**Work item**: Starting at the line that contains "This screenshot has", copy every line to the end of the material below exactly, and omit the pictures.

─── Working data ───

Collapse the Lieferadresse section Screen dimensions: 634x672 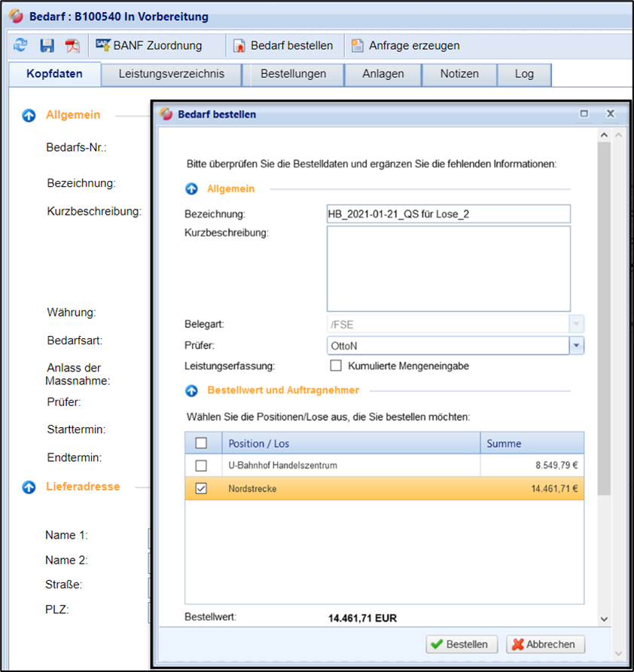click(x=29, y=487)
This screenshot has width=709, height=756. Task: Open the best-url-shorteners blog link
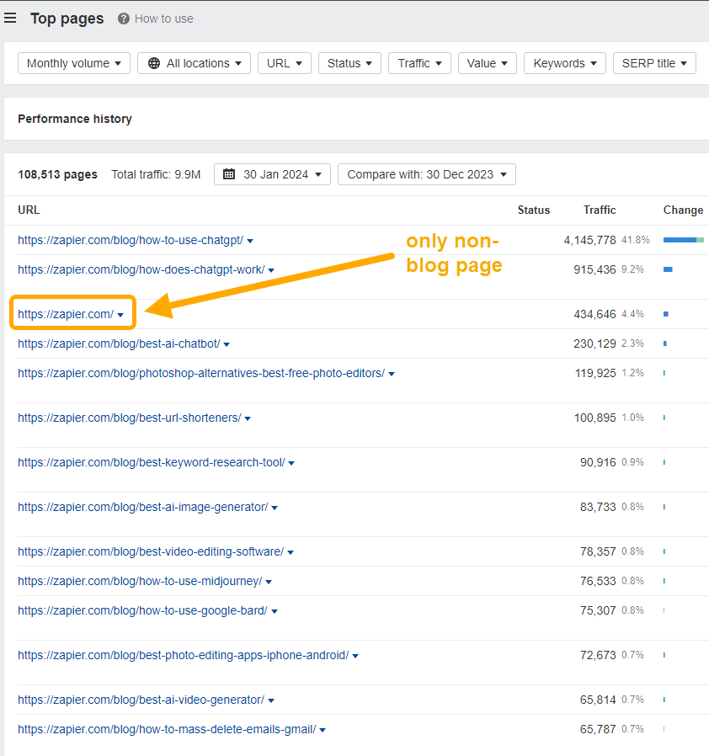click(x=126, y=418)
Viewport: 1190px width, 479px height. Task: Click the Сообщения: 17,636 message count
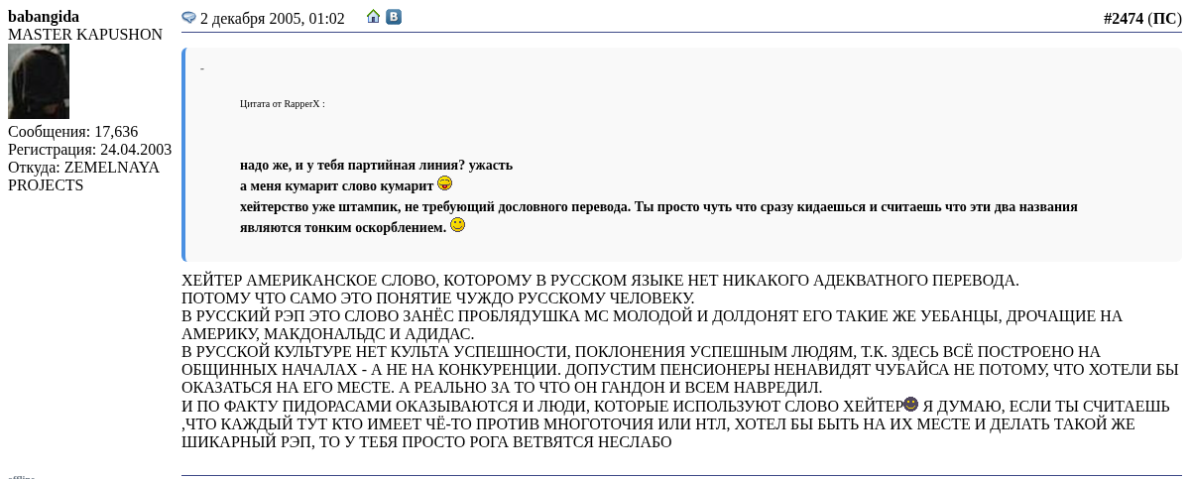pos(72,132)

───

**Problem solution**:
This screenshot has width=709, height=756. Task: Open the best-url-shorteners blog link
click(x=126, y=418)
Viewport: 1190px width, 479px height. Task: Click the Сообщения: 17,636 message count
pos(72,132)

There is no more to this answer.